Federal Domestic Quarantine Order – Suspended Import of Some Fruits from St. Vincent and the Grenadines
Effective April 19, 2011, the U.S. Department of Agriculture’s Animal and Plant Health Inspection Service (APHIS) has decided to suspend the importation of some fruits from St. Vincent and the Grenadines due to the introduction of Anastrepha oblique (West Indian fruit fly), a harmful plant pest.
This federal order is issued pursuant to the authority provided by the Plant Protection Act (PPA) of June 20, 2000, as amended, Section 412(a), 7 U.S.C. 7712(a), which authorizes the Secretary of Agriculture to prohibit or restrict the importation, entry, exportation, or movement in interstate commerce of any plant, plant product, biological control organism, noxious weed, article, or means of conveyance, if the secretary determines that the prohibition or restriction is necessary to prevent the introduction into the United States or the dissemination of a plant pest or noxious weed within the United States.
The Administrator of APHIS has determined that the introduction and establishment of A. obliqua poses a serious threat to United States agriculture including certain fruits or vegetables grown in the United States. Fruits of Spondias spp., Malphighia glabra L. (Barbados cherry), Averrhoa carambolas L. (Carambola), Flacourtia indica (Governor’s plum), Manilkara zapota (L.) P. Royen (Sapodilla) and Passiflora spp. (Passion fruit including granadilla) from St. Vincent and the Grenadines have been allowed into the United States since 1987. Due to the introduction of A. obliqua to St. Vincent and the Grenadines, APHIS has decided to suspend the importation of these fruits from St. Vincent and the Grenadines because APHIS has determined that the introduction and establishment of A. obliqua poses a serious threat to United States agriculture.

[Information given]
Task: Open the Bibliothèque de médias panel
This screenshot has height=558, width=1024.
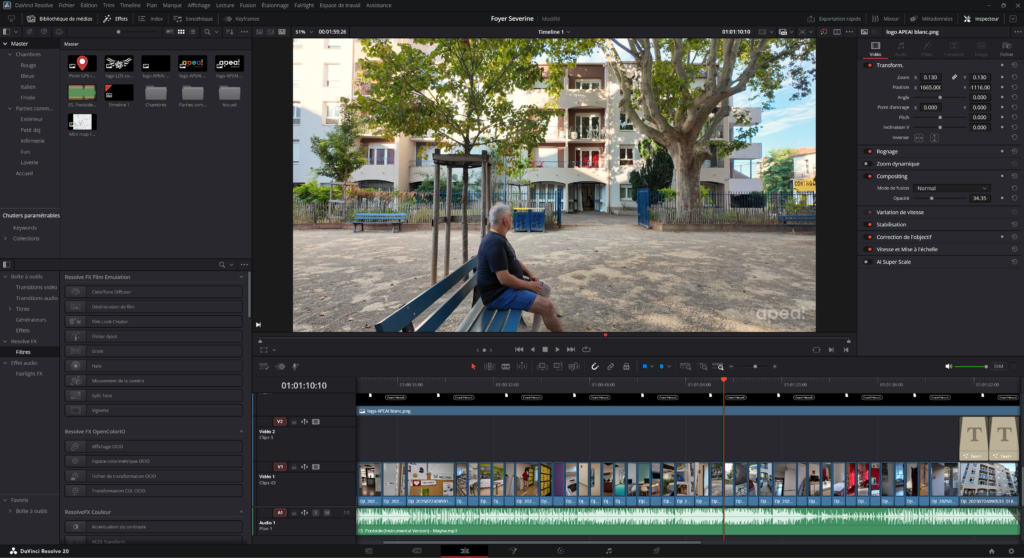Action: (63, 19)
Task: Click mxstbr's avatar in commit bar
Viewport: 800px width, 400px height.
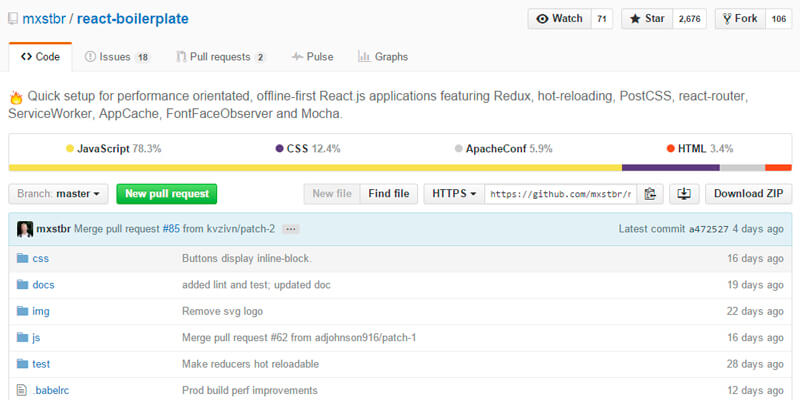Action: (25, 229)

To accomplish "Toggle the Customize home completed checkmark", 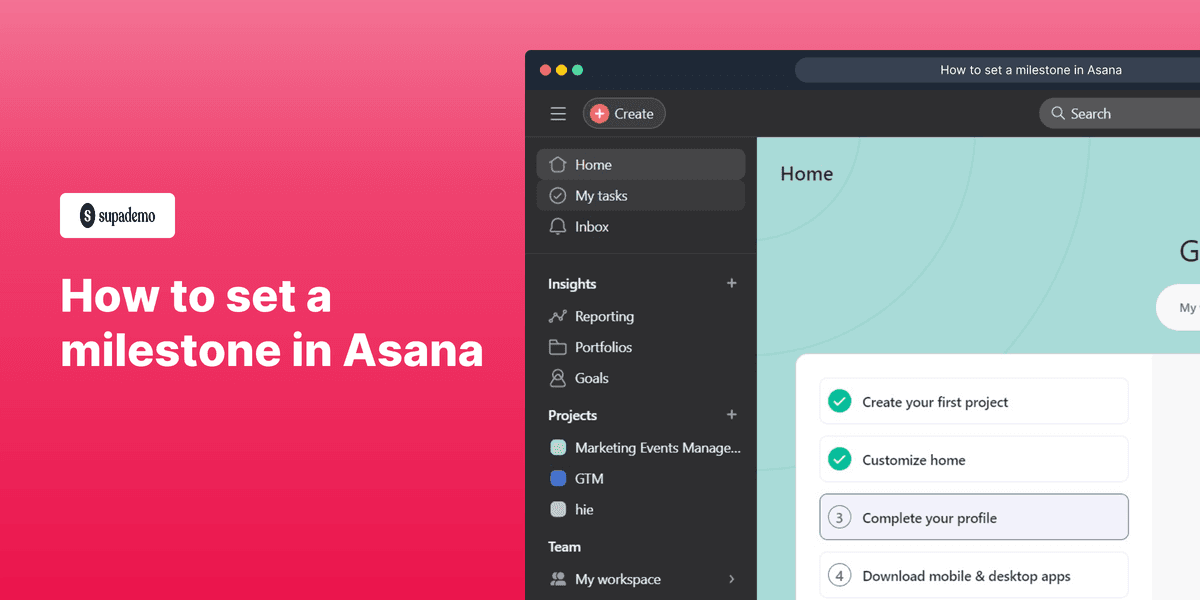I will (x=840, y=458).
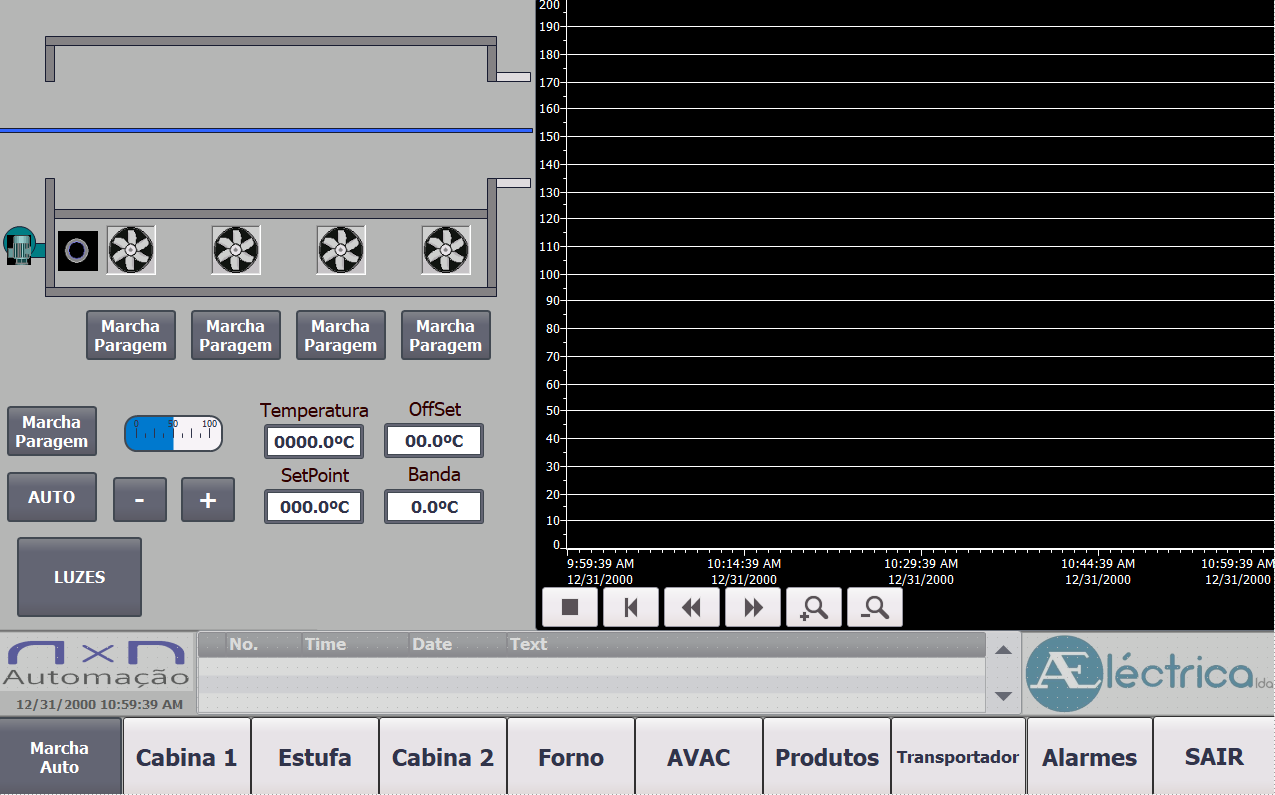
...
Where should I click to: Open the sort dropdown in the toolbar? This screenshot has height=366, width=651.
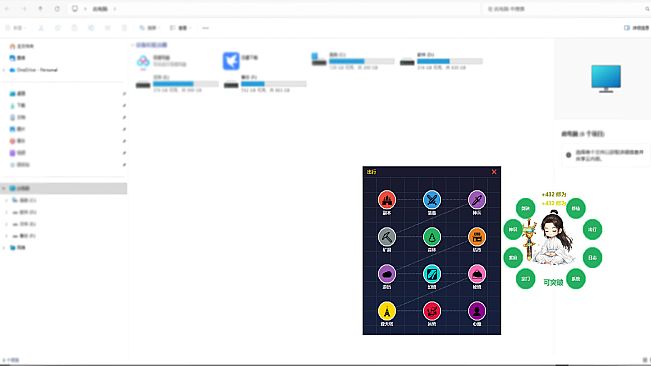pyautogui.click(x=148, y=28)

[Assigned task] Please retype the quarantine order from "This federal order" up to and including "within the United States.". Work only from the quarantine order, not the data.

[Answer for this exercise]
This federal order is issued pursuant to the authority provided by the Plant Protection Act (PPA) of June 20, 2000, as amended, Section 412(a), 7 U.S.C. 7712(a), which authorizes the Secretary of Agriculture to prohibit or restrict the importation, entry, exportation, or movement in interstate commerce of any plant, plant product, biological control organism, noxious weed, article, or means of conveyance, if the secretary determines that the prohibition or restriction is necessary to prevent the introduction into the United States or the dissemination of a plant pest or noxious weed within the United States.